Problem statement
Count the lines in the records that contain the string "Open", treating uppercase and lowercase as different. Reply with the number only.
..........
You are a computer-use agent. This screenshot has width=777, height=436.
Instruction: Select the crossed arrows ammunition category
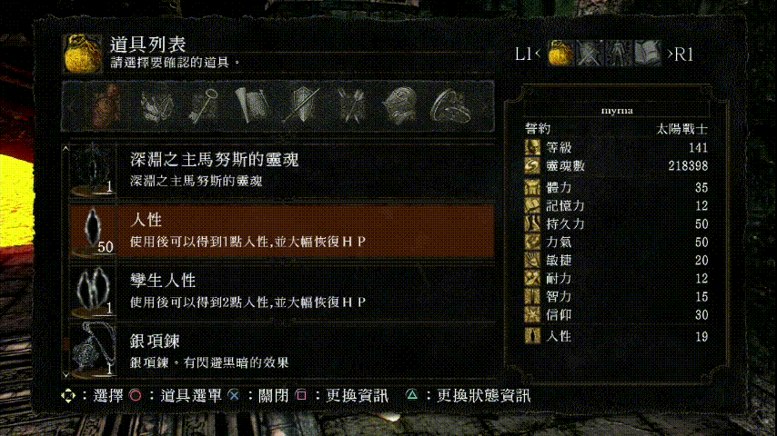click(x=351, y=105)
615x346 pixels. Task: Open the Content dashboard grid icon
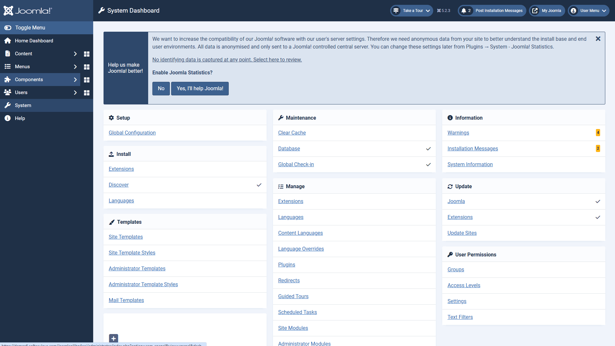pos(87,54)
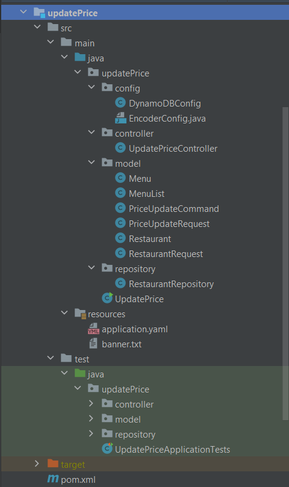Image resolution: width=289 pixels, height=487 pixels.
Task: Click the pom.xml Maven icon
Action: [53, 479]
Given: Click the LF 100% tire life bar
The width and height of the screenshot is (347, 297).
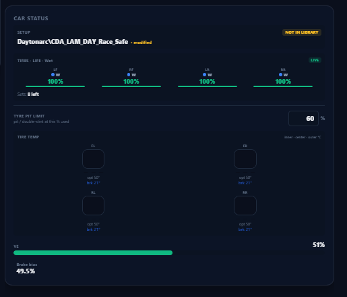Looking at the screenshot, I should tap(55, 86).
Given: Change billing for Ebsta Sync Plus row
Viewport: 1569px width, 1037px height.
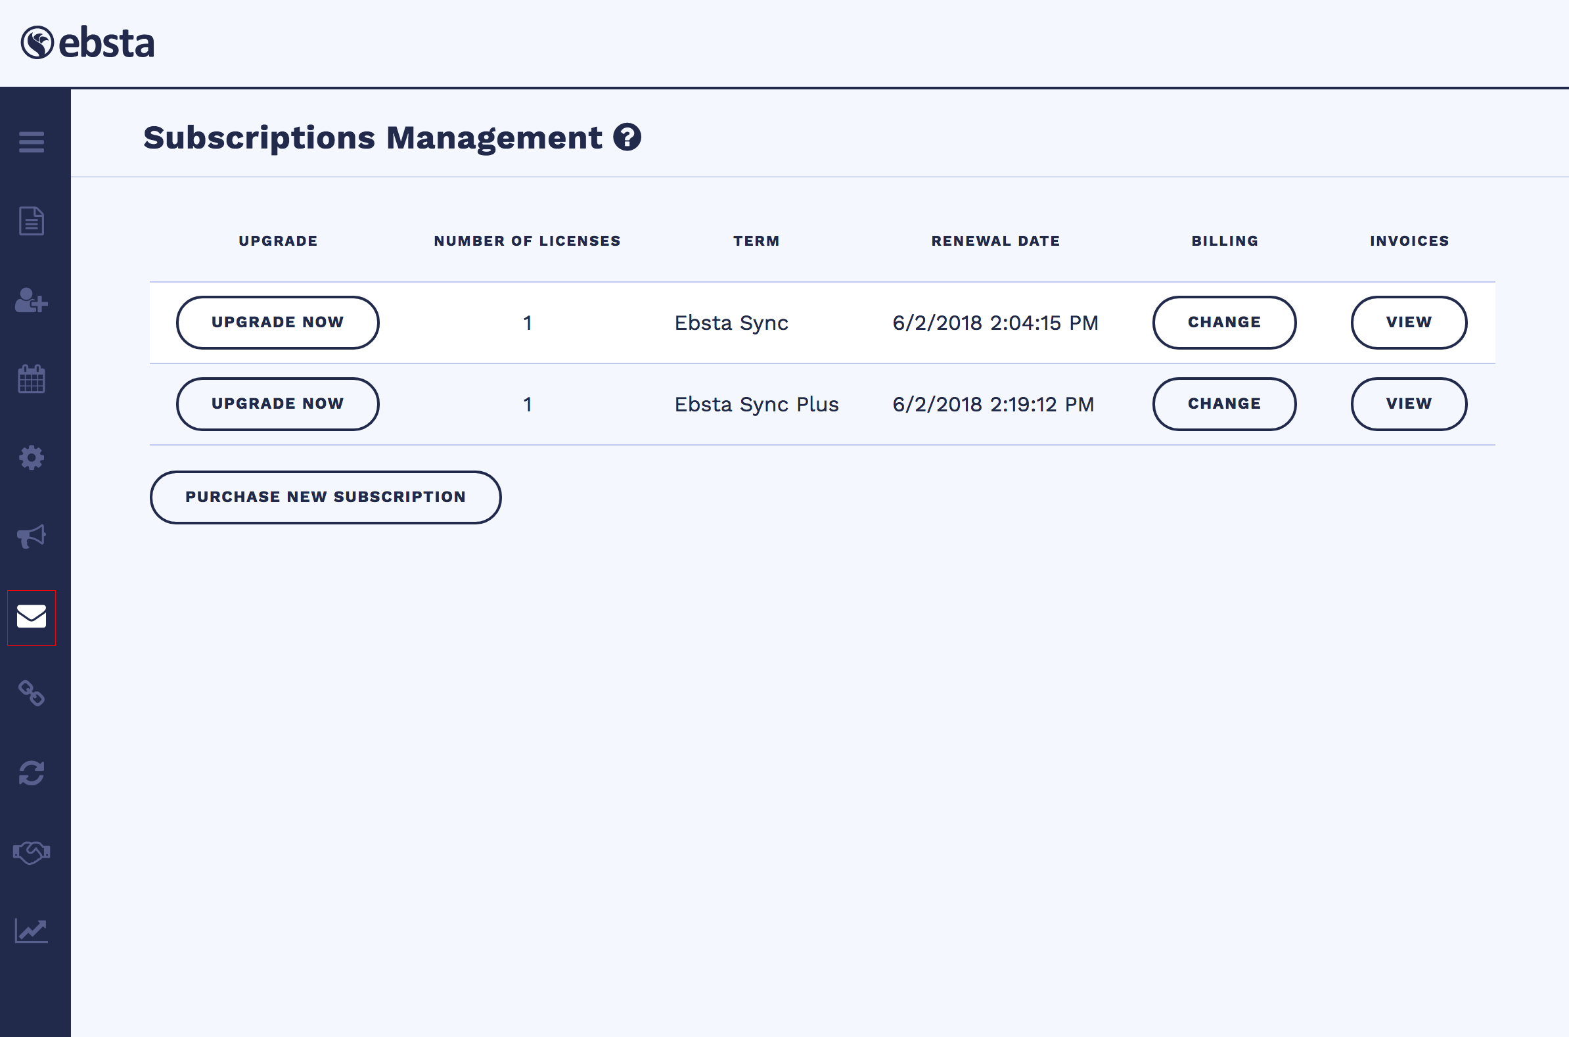Looking at the screenshot, I should pos(1224,404).
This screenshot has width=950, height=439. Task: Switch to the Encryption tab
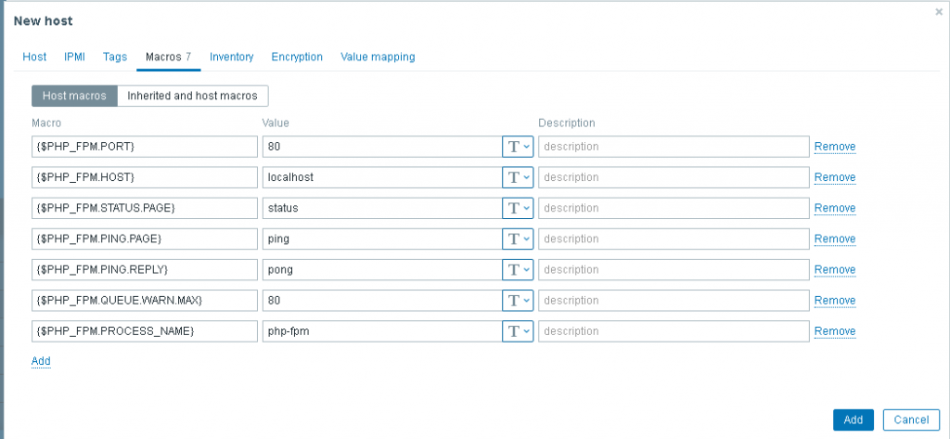[x=297, y=57]
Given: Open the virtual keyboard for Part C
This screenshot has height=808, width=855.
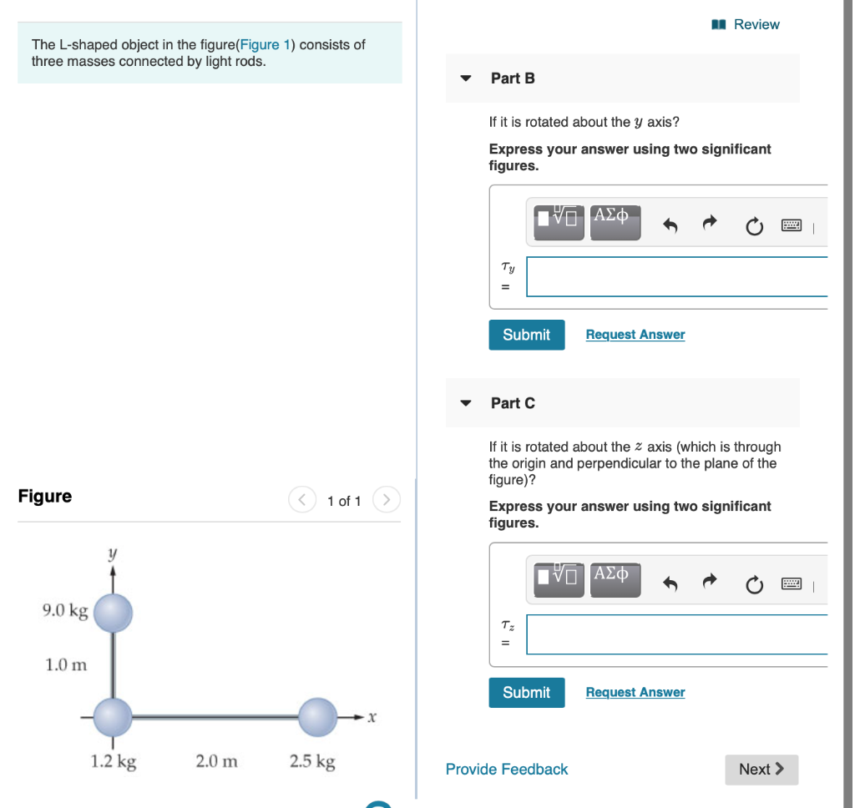Looking at the screenshot, I should (x=791, y=582).
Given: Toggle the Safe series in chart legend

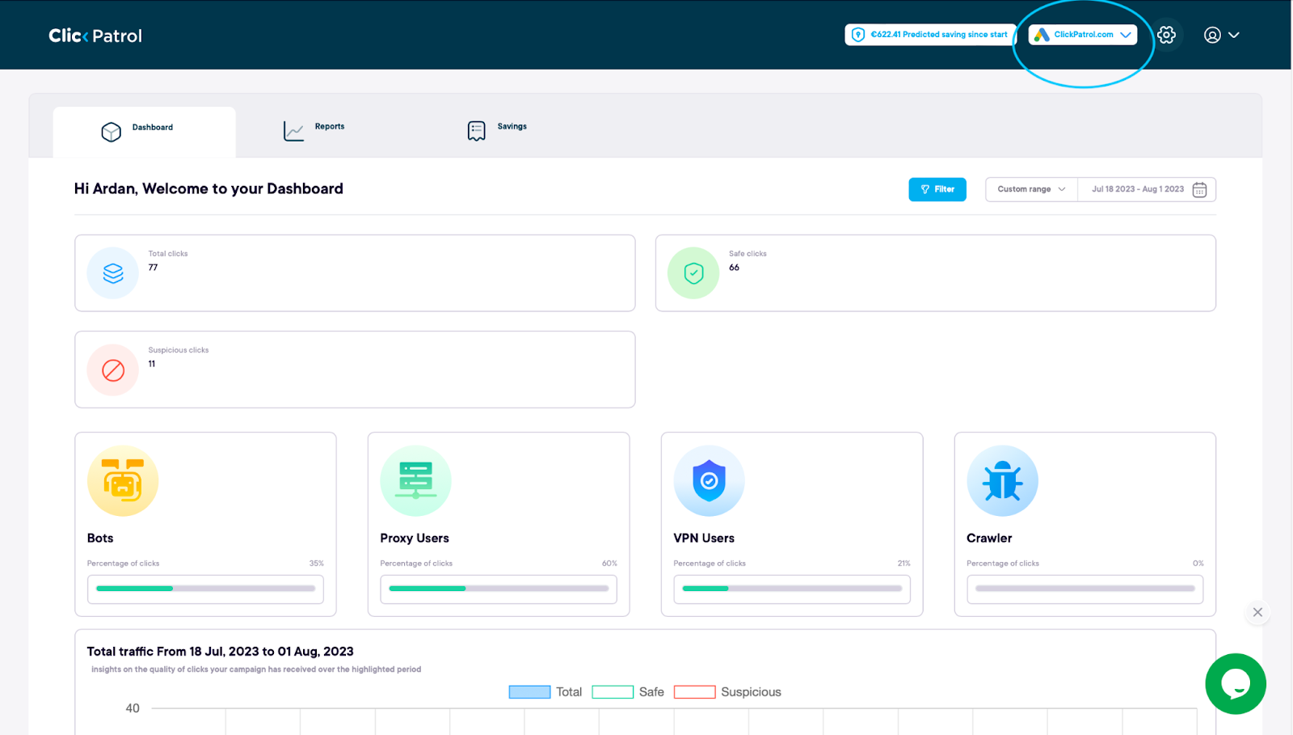Looking at the screenshot, I should point(628,692).
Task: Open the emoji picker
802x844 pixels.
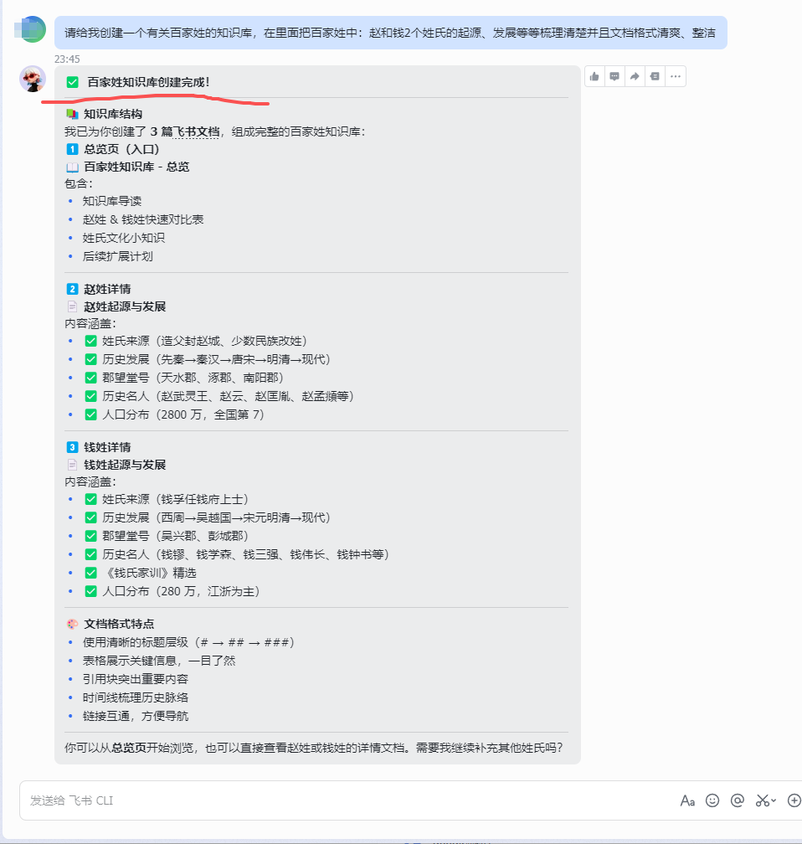Action: [712, 801]
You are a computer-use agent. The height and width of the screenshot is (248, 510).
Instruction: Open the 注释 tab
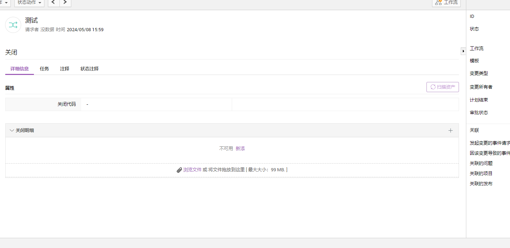[x=65, y=69]
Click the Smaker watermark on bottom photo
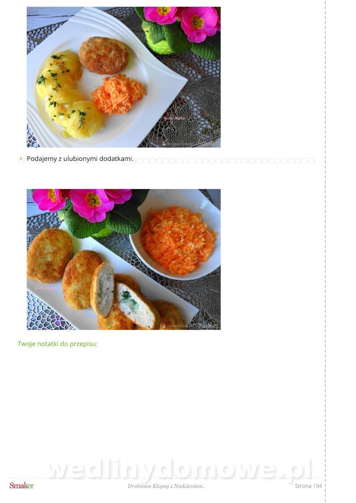The image size is (356, 503). click(x=208, y=326)
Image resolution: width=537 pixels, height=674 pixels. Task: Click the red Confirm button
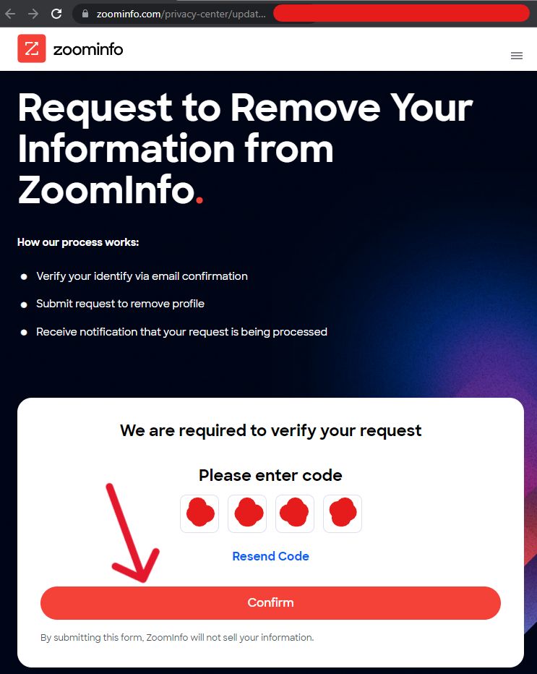click(x=270, y=602)
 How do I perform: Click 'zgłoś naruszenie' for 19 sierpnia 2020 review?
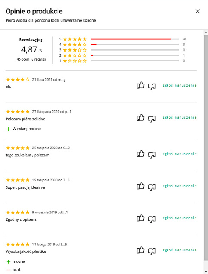(x=179, y=186)
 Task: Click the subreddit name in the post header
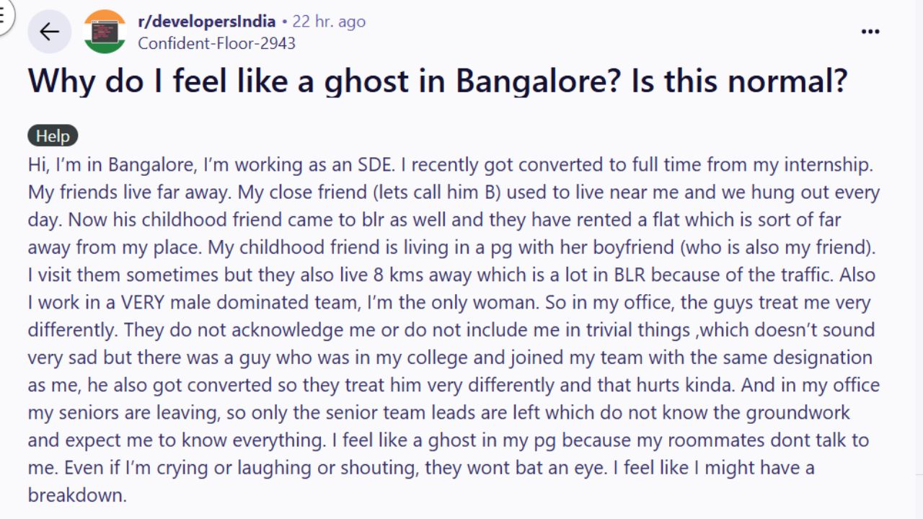204,21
..........
Response
4